(Source data)
--------------------------------

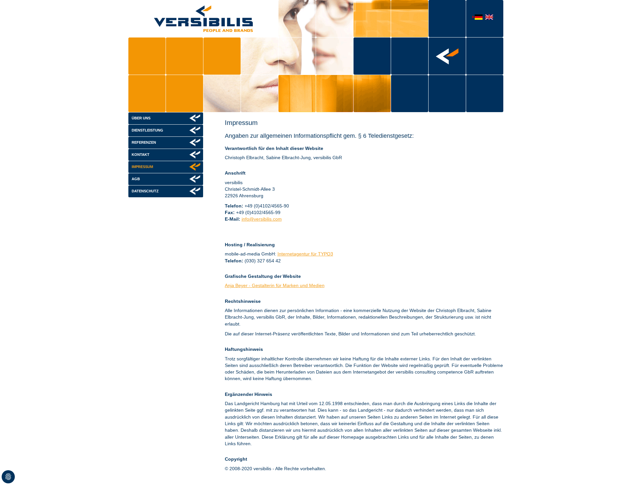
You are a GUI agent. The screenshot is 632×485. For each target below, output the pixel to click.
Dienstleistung (147, 130)
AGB (136, 179)
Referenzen (144, 142)
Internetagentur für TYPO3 (305, 253)
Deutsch (477, 17)
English (488, 17)
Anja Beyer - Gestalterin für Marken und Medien (275, 285)
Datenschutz (145, 191)
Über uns (141, 118)
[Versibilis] (203, 18)
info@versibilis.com (262, 219)
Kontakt (140, 155)
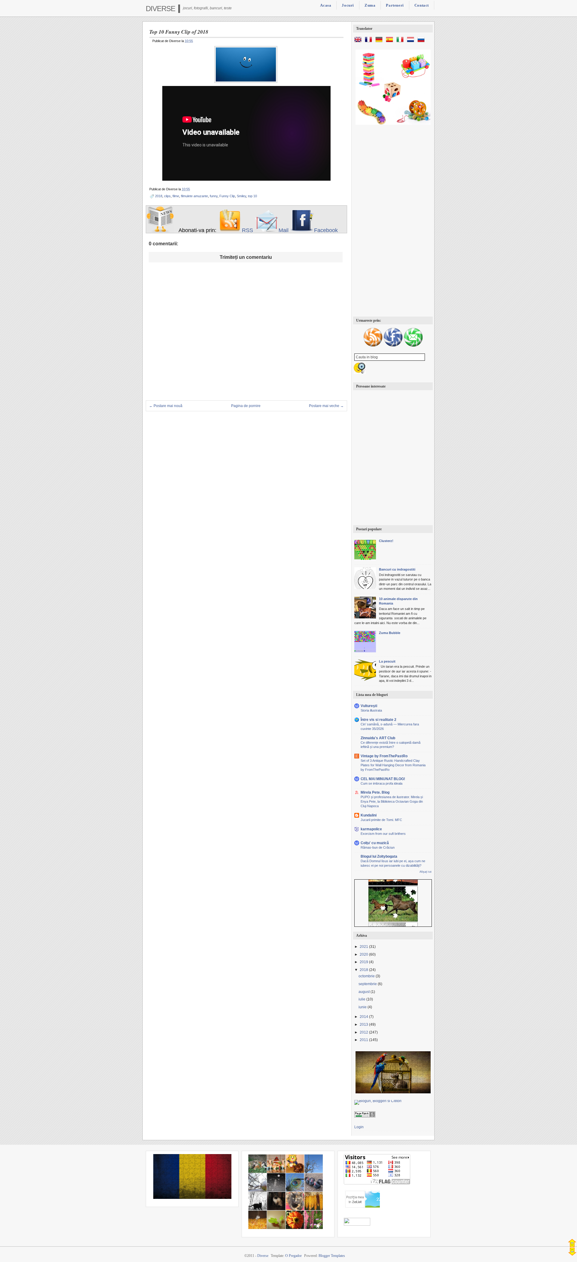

--------------------------------

_PROBLEM DETAILS_.
Could you extract every line above word for word, leaving the pictures out?

_CORRECT RESPONSE_.
You are a GUI agent. The screenshot is 632×485. For each target below, output the pixel to click.
Dienstleistung (147, 130)
AGB (136, 179)
Referenzen (144, 142)
Internetagentur für TYPO3 (305, 253)
Deutsch (477, 17)
English (488, 17)
Anja Beyer - Gestalterin für Marken und Medien (275, 285)
Datenschutz (145, 191)
Über uns (141, 118)
[Versibilis] (203, 18)
info@versibilis.com (262, 219)
Kontakt (140, 155)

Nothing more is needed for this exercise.